Saturday, August 29, 2009
While I'm Falling
For some time, maybe minutes, maybe hours, I lay awake, eyes open, staring up into the darkness. Just two nights earlier, I'd ignored her calls. I was aware of everything shifting, new regret a sharp pain in my throat. The hurt felt real, and truly physical, and also, strangely, like something necessary and right. When I was young, lying in bed at night, the backs of my calves would hurt so much that I would sometimes cry out. Growing pains, my parents said. They were a myth, the doctor countered. But night after night, my legs hurt; until one night, they stopped hurting, and I was taller.

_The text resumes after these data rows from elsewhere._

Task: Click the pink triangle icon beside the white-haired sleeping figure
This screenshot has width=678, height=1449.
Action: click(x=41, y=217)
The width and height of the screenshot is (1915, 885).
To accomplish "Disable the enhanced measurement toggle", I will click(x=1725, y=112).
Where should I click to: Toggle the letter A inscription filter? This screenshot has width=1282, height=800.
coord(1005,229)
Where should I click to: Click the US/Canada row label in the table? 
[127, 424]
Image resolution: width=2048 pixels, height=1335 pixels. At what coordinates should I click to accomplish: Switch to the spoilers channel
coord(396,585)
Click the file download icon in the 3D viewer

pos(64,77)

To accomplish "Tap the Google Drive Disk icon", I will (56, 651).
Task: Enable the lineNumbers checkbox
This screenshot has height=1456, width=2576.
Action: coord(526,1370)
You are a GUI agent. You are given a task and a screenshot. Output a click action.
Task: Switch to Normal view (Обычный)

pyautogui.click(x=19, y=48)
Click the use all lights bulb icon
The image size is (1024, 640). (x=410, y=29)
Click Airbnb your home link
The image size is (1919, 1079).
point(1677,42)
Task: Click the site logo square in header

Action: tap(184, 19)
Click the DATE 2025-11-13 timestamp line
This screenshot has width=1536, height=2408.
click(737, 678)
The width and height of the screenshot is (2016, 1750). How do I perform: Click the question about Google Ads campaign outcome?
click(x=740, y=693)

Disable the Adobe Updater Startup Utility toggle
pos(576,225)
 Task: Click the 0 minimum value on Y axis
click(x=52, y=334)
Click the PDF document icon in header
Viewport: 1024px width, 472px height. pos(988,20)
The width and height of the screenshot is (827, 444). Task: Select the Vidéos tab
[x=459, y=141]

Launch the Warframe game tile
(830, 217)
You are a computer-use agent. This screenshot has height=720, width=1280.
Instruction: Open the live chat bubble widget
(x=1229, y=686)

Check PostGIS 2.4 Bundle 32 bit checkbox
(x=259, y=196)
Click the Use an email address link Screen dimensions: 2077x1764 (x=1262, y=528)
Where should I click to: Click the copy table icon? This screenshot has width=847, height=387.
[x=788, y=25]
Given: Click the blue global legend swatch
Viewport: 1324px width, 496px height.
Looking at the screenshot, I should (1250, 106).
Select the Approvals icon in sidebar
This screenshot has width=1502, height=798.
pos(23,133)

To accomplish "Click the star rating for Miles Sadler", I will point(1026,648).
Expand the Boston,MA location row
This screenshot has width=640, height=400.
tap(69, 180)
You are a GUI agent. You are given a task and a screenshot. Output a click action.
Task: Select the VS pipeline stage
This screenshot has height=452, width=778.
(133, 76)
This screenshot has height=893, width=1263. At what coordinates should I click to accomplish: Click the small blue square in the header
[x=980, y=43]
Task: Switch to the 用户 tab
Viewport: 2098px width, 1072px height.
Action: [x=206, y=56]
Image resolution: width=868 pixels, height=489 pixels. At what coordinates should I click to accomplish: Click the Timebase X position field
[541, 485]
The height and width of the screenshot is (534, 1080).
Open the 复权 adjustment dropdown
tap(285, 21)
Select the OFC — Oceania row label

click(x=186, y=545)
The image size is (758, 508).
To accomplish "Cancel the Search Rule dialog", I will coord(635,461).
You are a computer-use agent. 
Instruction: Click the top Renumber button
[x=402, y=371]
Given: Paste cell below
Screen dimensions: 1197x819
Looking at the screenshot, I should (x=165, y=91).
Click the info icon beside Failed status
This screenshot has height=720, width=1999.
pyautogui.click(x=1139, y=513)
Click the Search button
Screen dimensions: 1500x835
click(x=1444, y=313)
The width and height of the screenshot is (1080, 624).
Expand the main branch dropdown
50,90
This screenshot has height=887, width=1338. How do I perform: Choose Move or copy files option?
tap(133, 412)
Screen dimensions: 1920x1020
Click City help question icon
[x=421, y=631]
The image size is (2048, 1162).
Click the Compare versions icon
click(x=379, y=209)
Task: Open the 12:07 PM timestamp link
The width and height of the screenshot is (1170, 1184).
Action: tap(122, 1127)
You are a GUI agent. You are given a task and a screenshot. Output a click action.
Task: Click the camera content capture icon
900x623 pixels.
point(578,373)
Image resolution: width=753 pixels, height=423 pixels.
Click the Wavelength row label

"Do you think I'm interesting?" She switched the bag of groceries to her other arm. She focused n keeping her voice neutral, no judgment at all. She focused on keeping her voice neutral, no judgment at all. She wasn't trying to pick a fight. She really just wanted to know. "Also, when you think of me, when you picture me in your head, do you see me as a separate entity? Or do you only see me in relation to you?"
He took of his glasses and rubbed the bridge of his nose. And he said absolutely nothing. It was, in twenty-six years of marriage, the only time she'd caught him speechless, too stumped even to nod or shake his head.
"I'll get the rest of the groceries," he said, as if that were the question she'd asked. "Don't let the dog follow me out."